Feu sacré

Marc Chevrier

Ce que signifiait le feu sacré au temps des Anciens est largement méconnu, quoique le langage ait conservé une expression comme «avoir le feu sacré». Dans La cité antique, un livre devenu un classique sur les institutions de l'Antiquité, Fustel de Coulanges a consacré des pages lumineuses au feu sacré (5). Vouant un culte aux morts, les Grecs et les Romains vénéraient les dieux de leur maison. Les morts étant considérés comme des êtres sacrés, chaque famille se faisait un devoir de faire des offrandes et des sacrifices à ses ancêtres pour les apaiser et obtenir leur protection. Or, chaque maison renfermait un autel où un feu devait brûler en permanence. Chaque maître de maison avait l'obligation sacrée de l'entretenir en suivant les rites prescrits. Le feu sacré, écrit Fustel de Coulanges, avait «pour caractère essentiel d'appartenir en propre à chaque famille. Il représentait les ancêtres; il était la providence d'une famille, et n'avait rien en commun avec le feu de la famille voisine qui était une autre providence ». C'était le père qui se tenait au plus près du foyer et qui en perpétuait le culte en le transmettant à son fils. De cette manière, le père incarnait à lui seul «toute la série des descendants». «Chaque famille avait ses cérémonies qui lui étaient propres, ses fêtes particulières, ses formules de prière et ses hymnes.» En transmettant à son fils le culte familial, le père «établissait un lien mystérieux entre l'enfant qui naissait à la vie et tous les dieux de la famille.» Avec le temps, l'institution du feu sacré finit toutefois par perdre sa signification auprès des Anciens. Le christianisme, qui vénère un dieu personnel commun à tous les hommes, délogea au sein même de l'empire romain les religions païennes.

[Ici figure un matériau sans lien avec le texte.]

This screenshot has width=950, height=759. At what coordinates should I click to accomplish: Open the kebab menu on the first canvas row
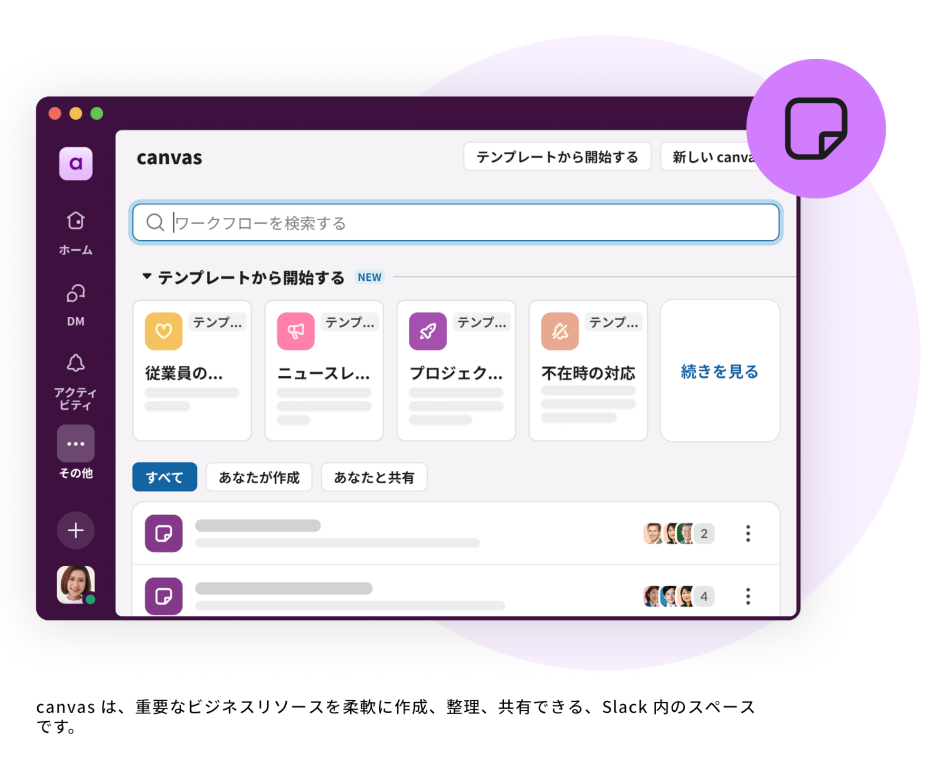[748, 533]
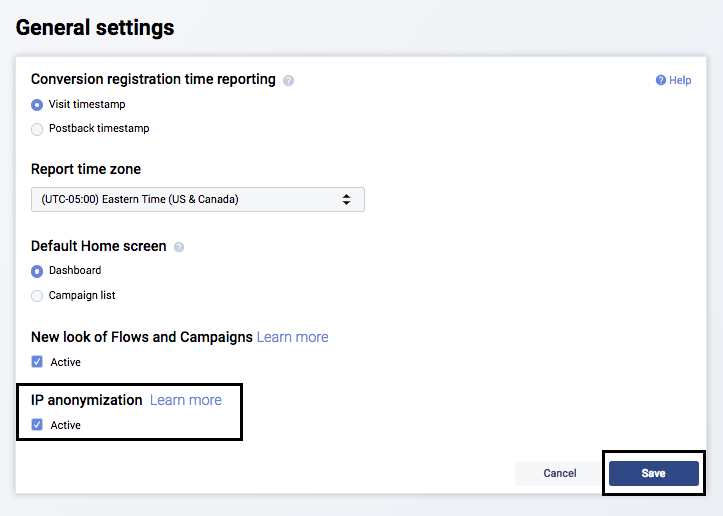
Task: Click the IP anonymization heading text
Action: point(87,400)
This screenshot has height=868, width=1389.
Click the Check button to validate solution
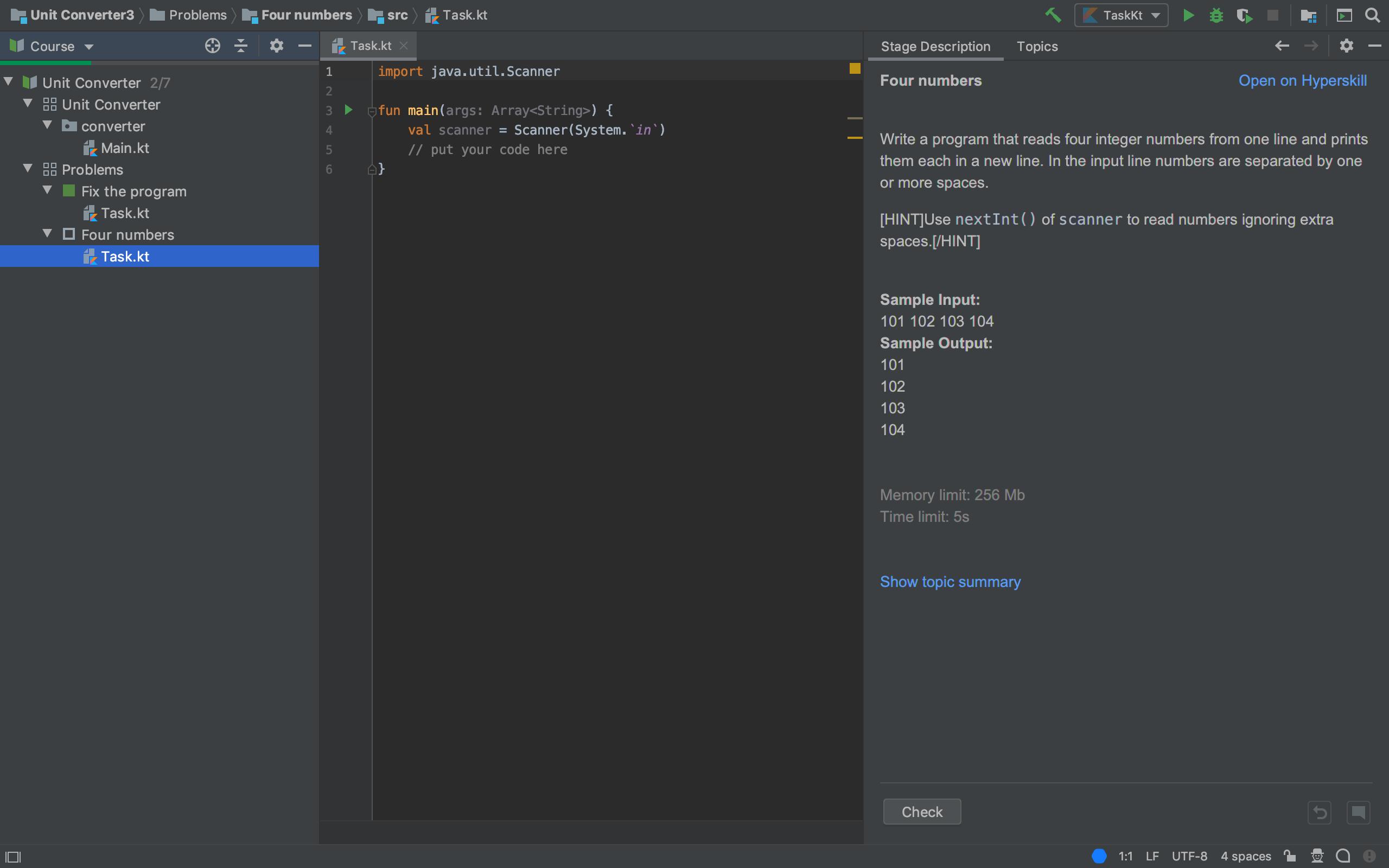tap(920, 812)
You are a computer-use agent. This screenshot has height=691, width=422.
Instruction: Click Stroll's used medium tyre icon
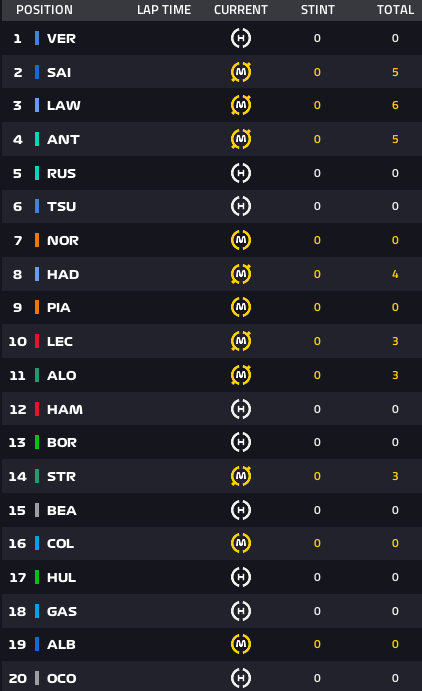(x=241, y=476)
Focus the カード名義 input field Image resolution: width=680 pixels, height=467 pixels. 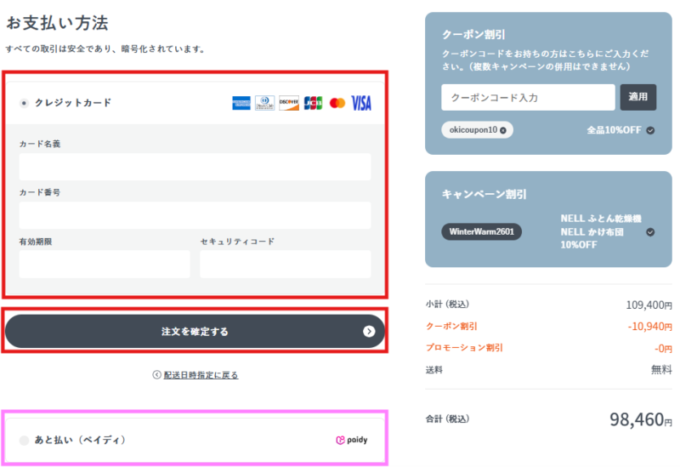pyautogui.click(x=194, y=166)
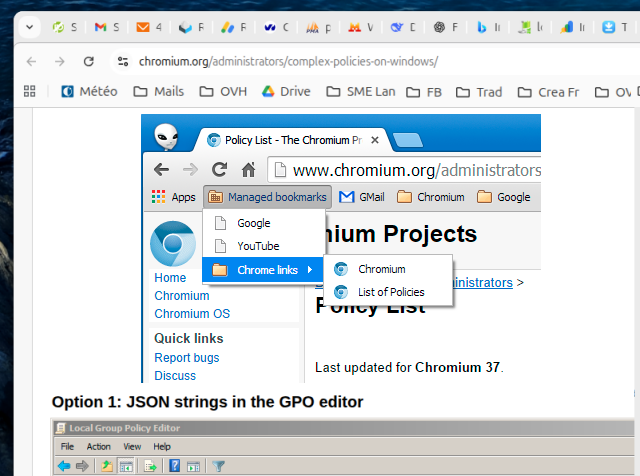Image resolution: width=640 pixels, height=476 pixels.
Task: Open the Météo bookmark
Action: pos(88,92)
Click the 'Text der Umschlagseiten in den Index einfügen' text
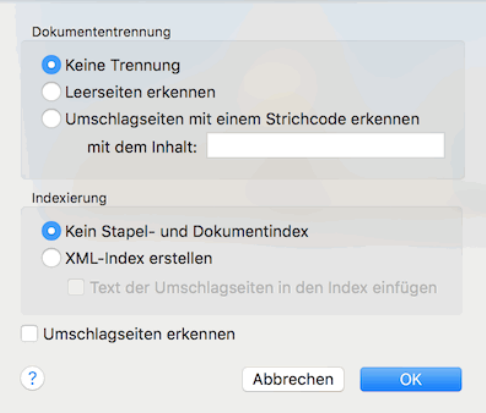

On peut certes voir dans le feu sacré une institution exotique rattachée à une civilisation révolue. L'intérêt de ce rite aujourd'hui réside toutefois dans sa portée symbolique. La famille ayant été de tout temps la base essentielle de la vie privée, il convient de réfléchir sur ce que la famille fait. Elle est la matrice protectrice où les nécessités vitales, dormir, manger, se vêtir, se reproduire, s'accomplissent, et le refuge où se vivent les choses qui se fortifient loin des regards publics, tel l'amour.

La famille est aussi pour l'enfant la première porte d'entrée sur le monde et sur la culture. Elle forme en elle-même un petit monde qu'animent les légendes familiales, les rites journaliers, les jeux et les espiègleries des enfants, la rencontre de plusieurs générations, les histoires qu'on se raconte et les chansonnettes dont on se berce, les héros de famille dont on célèbre la mémoire ainsi que les fêtes et les moments solennels qui ponctuent l'existence de la maisonnée. C'est par cette vie symbolique dont la famille est le foyer que l'enfant se découvre uni à la chaîne des générations et se forge une identité. C'est par cette même vie transmise par les parents à leur progéniture qu'ils se lient au passé et assurent la suite du monde. Le feu sacré, dans son sens moderne, c'est cette chaleur primordiale dont la vie familiale attise les braises et qui éclaire l'existence quotidienne de ses lueurs. Sans ce feu sacré qui réchauffe le cœur de l'homme dans un foyer nourricier, comment peut-il avoir la force et l'assurance requises pour se lancer dans la sphère publique? Que cette chaleur primordiale soit la base de la civilisation, c'est ce que pressentit Saint-Exupéry: «Une civilisation […] est d'abord, dans l'homme, désir aveugle d'une certaine chaleur. L'homme, ensuite, d'erreur en erreur, trouve le chemin qui conduit au feu.» (6) Mais hélas, dans bien des foyers modernes ne brille que la froide lumière du téléviseur, appareil dont le fonctionnement continuel parasite la vie familiale, atrophie sa vie symbolique et embrouille la frontière entre le privé et le public. Le grand Chateaubriand écrivait: «Chaque homme renferme en soi un monde à part, étranger aux lois et aux destinées générales des siècles.» Encore faut-il que ce monde naisse dans un temple que son habitant ne laisse point se profaner.